◆ **EXERCISE REQUIREMENTS**
The answer must be exactly the lines from the one containing "has height=560, width=1754." through the end of the material, with both ends kept and no other lines.
┄┄┄┄┄┄┄┄┄┄┄┄┄┄┄┄┄┄┄┄
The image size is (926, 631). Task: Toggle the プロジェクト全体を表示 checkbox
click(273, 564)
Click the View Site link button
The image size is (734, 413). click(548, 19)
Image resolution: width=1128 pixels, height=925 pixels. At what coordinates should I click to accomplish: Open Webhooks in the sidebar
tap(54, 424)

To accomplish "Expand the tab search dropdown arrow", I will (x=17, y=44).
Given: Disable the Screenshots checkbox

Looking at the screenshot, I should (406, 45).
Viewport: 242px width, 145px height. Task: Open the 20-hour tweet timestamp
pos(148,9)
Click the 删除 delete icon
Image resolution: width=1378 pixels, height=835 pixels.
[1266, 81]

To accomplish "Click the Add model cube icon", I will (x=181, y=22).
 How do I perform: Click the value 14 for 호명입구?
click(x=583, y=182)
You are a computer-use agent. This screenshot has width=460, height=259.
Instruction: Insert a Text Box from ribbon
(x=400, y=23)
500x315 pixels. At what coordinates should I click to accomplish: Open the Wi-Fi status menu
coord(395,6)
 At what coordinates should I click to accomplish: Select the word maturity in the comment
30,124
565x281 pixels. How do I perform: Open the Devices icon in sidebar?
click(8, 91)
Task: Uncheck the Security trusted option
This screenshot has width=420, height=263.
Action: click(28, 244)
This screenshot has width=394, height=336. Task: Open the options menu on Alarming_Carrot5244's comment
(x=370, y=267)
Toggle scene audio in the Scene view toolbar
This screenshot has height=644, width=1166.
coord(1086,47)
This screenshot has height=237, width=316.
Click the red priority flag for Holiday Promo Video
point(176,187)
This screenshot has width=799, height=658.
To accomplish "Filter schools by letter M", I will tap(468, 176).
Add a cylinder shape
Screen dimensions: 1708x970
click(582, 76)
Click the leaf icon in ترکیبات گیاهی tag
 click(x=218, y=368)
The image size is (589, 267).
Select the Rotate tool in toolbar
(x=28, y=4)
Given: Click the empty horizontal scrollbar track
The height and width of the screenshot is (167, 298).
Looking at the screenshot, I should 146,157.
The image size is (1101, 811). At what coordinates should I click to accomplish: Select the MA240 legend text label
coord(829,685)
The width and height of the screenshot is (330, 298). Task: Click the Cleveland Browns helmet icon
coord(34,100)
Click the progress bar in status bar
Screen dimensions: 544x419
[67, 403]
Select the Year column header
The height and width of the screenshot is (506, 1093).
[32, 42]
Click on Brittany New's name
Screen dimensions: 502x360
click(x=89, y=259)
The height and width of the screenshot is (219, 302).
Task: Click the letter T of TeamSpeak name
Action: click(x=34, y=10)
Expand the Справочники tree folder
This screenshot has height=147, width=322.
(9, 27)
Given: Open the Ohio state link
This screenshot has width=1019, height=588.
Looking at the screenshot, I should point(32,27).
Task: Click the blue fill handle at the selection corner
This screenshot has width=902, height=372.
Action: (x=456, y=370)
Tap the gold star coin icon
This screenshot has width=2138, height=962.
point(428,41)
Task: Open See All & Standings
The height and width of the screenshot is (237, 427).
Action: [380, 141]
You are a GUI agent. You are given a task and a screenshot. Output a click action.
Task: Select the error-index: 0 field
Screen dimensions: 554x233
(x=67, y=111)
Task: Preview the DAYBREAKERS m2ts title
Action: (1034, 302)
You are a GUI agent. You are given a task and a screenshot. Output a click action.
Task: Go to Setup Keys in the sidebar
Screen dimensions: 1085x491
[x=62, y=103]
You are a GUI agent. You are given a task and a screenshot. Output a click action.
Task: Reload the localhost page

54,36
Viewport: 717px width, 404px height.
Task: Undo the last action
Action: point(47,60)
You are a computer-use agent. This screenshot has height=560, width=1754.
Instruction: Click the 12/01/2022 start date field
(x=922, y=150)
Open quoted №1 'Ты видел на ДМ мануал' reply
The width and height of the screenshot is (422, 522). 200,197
┄┄┄┄┄┄┄┄┄┄┄┄┄┄┄┄┄┄┄┄
◆ **EXERCISE ANSWER**
You are a computer-use agent. This screenshot has height=560, width=1754.
Instruction: Click the 12/01/2022 start date field
(x=922, y=150)
Open quoted №1 'Ты видел на ДМ мануал' reply
The width and height of the screenshot is (422, 522). 200,197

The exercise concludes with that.